The U.S. Department of Homeland Security (DHS) recently announced new initiatives to “strengthen the efficiency and accuracy” of the E-Verify system. Currently, there are approximately 189,000 employers using the E-Verify system. DHS hopes that with the further enhancements in the E-Verify system, more employers will be inclined to use this optional system. However, because the system requires employers to complete an additional step in the employment eligibility verification process which is not mandatory, many employers are not willing to use this optional system.

The new initiatives announced by DHS include a new agreement with the U.S. Department of Justice (DOJ) that will streamline the adjudication process in cases of E-Verify misuse and discrimination; the establishment of an informational telephone hotline for employees seeking additional information about E-Verify; and training videos focusing on E-Verify procedures and policies, employees rights and employers responsibilities in English and Spanish.
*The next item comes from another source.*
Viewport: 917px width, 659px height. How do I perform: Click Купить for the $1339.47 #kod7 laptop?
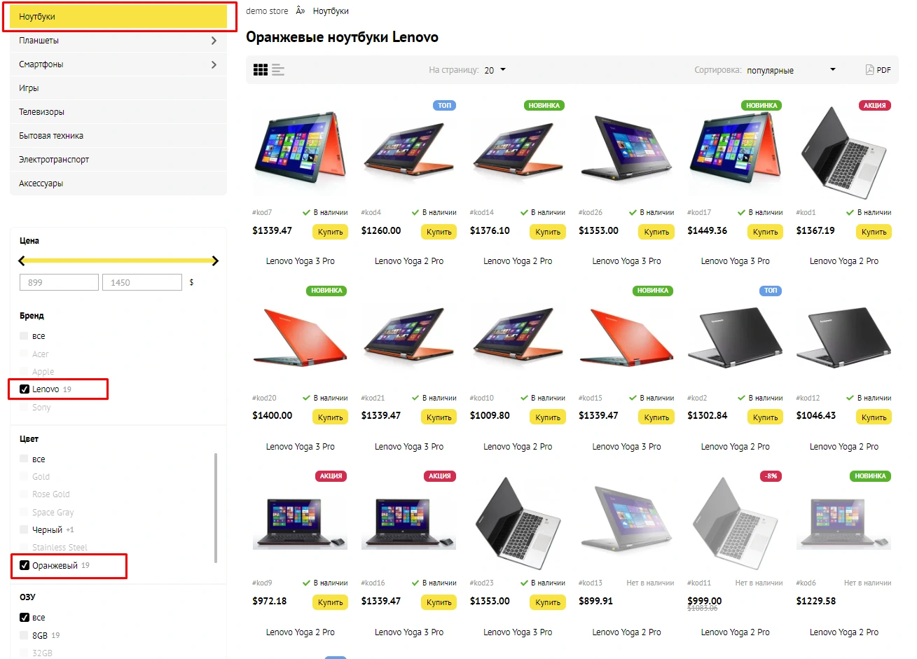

Additionally, a U.S. Citizenship and Immigration Services (USCIS) E-Verify helpline will now provide employers and employees with assistance in completing the Form I-9 Employment Eligibility Verification form. The helpline will also assist employees to file complaints about possible discrimination in the E-Verify process. The USCIS helpline telephone number is (888) 897-7781. However, this helpline telephone number will not become available until at least April 5, 2010. It is currently unknown as to the level of assistance that the contractors who will be answering the calls through this helpline will be able to provide employers and employees due to the intricacies of the Form I-9 process. It is assumed that for more complicated questions, the contractors may suggest that employers and employees continue to consult with legal counsel in order to minimize potential liability in the Form I-9 process. The USCIS and Immigration and Customs Enforcement (ICE) have not indicated that they will create a “safe harbor exception” in an ICE Form I-9 enforcement action. Any information (whether accurate or inaccurate) provided by the contractors through the helpline which is relied upon by employers. Therefore, ICE could potentially use inaccurate information provided by the contractors and relied upon by employers against the employer when assessing penalties during a Form I-9 enforcement section.